The post was published on the same day that the U.S. Food and Drug Administration denied some 55,000 marketing applications by Vapor Salon and two other companies on the ground that they “lacked sufficient evidence that they have a benefit to adult smokers sufficient to overcome the public health threat posed by well-documented, alarming levels of youth use of such products,” according to an FDA press release.

“VaporSalon is switching to TOBACCO FREE NICOTINE on Friday, 8/27/2021,” the Facebook post reads. “The main purpose of this is to be outside of the FDA’s regulations with their hefty PMTA requirement, which takes full effect on Sept. 9, 2021, with needing an approved PMTA, or your product can no longer be sold. There has been 0 approved PMTA’s for anything ENDS related to date.”

According to Filter, more manufacturers have begun looking at the possibility of synthetic nicotine as a way to avoid having to comply with FDA regulations.

The FDA defines a “tobacco product” as anything “made or derived from tobacco that is intended for human consumption, including any component, part or accessory of a tobacco product.”
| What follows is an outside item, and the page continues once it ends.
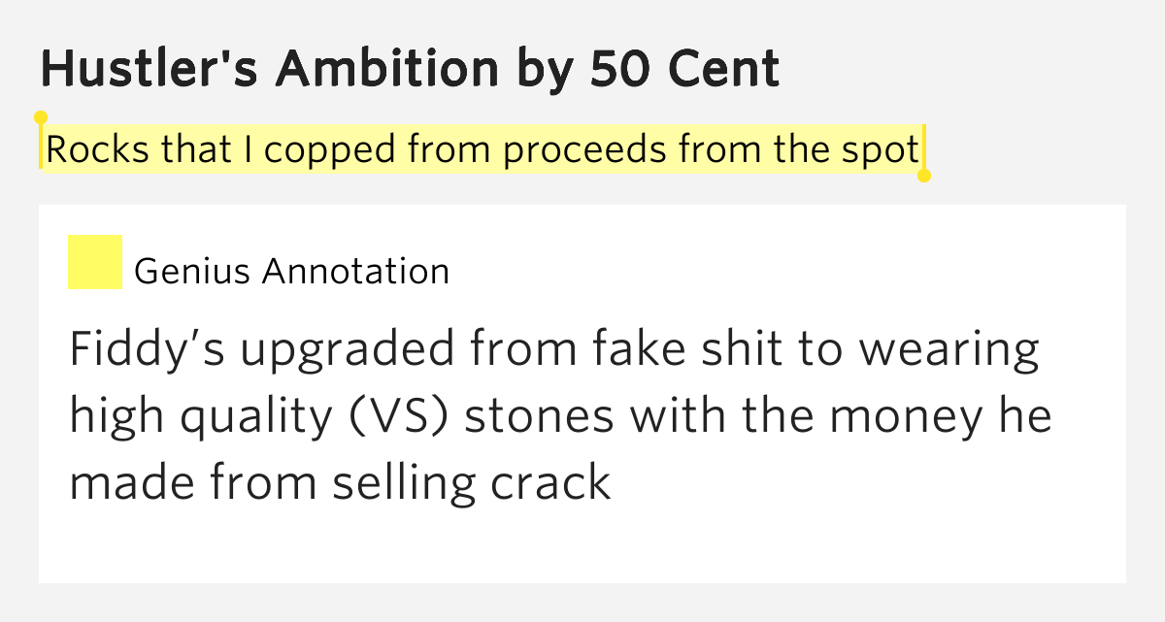Click the highlight start handle dot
Eric Lindblom, a senior scholar at Georgetown’s O’Neill Institute for National and Global Health Law and a former director of the FDA’s Center for Tobacco Products Office of Policy, said that, in response to such moves by vapor companies, the FDA could either assert jurisdiction over synthetic nicotine as a tobacco product or push for synthetic nicotine to be regulated like any other drug.

Because synthetic nicotine is more expensive than the natural variety, a switch would likely result in higher prices for consumers. Vapor Salon indicated that many of its redesigned products will now have “an upcharge,” according to Filter.